23 The Crown is required to establish on the balance of probabilities that a warrant was issued pursuant to s356H(10). As Smart AJ concludes, in the present case there was no affidavit verifying the facts placed before the magistrate in the application made by telephone, i.e. by facsimile, in accordance with the requirements of s356H(9). The requirement of verification, whether at the time of an application in person, or within a day of an application by telephone, is not a mere formality.
24 Furthermore, par [4] which requires an answer to the question "The following investigation has taken place to date" is left blank.
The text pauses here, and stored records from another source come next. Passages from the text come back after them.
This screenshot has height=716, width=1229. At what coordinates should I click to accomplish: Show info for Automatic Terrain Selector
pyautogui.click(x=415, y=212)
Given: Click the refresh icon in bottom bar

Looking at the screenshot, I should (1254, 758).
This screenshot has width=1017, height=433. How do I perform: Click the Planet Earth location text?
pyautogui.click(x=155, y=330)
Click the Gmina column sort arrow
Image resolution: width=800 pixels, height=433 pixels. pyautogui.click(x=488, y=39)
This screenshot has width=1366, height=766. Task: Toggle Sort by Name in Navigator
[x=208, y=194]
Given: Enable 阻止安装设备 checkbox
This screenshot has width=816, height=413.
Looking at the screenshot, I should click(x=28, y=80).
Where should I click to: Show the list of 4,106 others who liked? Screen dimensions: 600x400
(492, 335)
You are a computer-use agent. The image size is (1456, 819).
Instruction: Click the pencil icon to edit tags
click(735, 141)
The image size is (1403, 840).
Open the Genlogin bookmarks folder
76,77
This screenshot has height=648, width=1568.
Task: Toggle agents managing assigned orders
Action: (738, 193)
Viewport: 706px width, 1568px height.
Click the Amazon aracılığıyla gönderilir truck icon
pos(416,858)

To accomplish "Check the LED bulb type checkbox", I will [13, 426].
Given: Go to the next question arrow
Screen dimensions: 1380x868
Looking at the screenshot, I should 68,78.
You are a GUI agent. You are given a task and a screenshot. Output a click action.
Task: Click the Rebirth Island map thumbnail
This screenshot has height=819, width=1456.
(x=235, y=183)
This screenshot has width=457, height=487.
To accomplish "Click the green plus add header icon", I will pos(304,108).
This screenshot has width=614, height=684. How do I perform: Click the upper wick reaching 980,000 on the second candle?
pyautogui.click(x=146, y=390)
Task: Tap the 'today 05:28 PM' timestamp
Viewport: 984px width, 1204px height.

This par [4] is in the same terms as the introductory words of the mandatory requirement in s356I(1)(c) to the effect that a warrant must include the information as to "what investigation has taken place". Some aspects of the investigation conducted are found in the answer to pars [6] and [7] in the Form used in the present case. However, the requirements of the Act have not been addressed in terms.
25 The cumulative effect of all of these deficiencies is such as to satisfy me that in the present circumstances of the case the Detention Warrant was not valid.
26 SIMPSON J: I agree with the orders proposed by Smart AJ and, generally, with his reasons. I also agree with the additional observations of the Chief Justice, particularly with regard to Part 10A of the Crimes Act, and the various defects in the issue of the Detention Warrant, in part brought about because of the misleading nature of the Form which an applicant for such a warrant is required to complete.
To the extent that there is a difference of opinion between the Chief Justice and Smart AJ, with respect to the effect of the illegality constituted by the initial stopping of the Appellant's vehicle, had it stood alone, I do not find it necessary to express an opinion. Such a circumstance gives rise to a classic exercise of discretion, which, in the relevant circumstances, could reasonably go either way. The fact is that this contravention did not stand alone.
27 SMART AJ: John Rondo appeals against his conviction by a jury in the District Court of supplying a prohibited drug (cannabis leaf - 224 grams) and cultivate prohibited plant (59-63 cannabis plants). The supply charge arose out of his possession of the cannabis leaf. He was acquitted of offering a bribe to a police officer. He was sentenced to imprisonment for 2 years but this was suspended upon him entering into a bond to be of good behaviour for two years.
28 The grounds of appeal challenge a number of rulings of the judge admitting evidence and his decision that a detention warrant was valid. It is contended that the appellant's counsel was incompetent and that as a result the appellant did not receive a fair trial. The appellant further complains that the trial judge was biased against him.
29 In outline the police stopped a vehicle being driven by the appellant, searched it and allegedly found $860 in the console and some cannabis leaf in the glovebox. The appellant was arrested and taken to Chatswood Police Station but he refused to answer questions. The police obtained a detention warrant and a search warrant to search the home where he lived with his mother. Upon searching, they allegedly found some cannabis leaf and some cannabis plants. It will be necessary to outline the facts in greater detail as the various grounds are considered.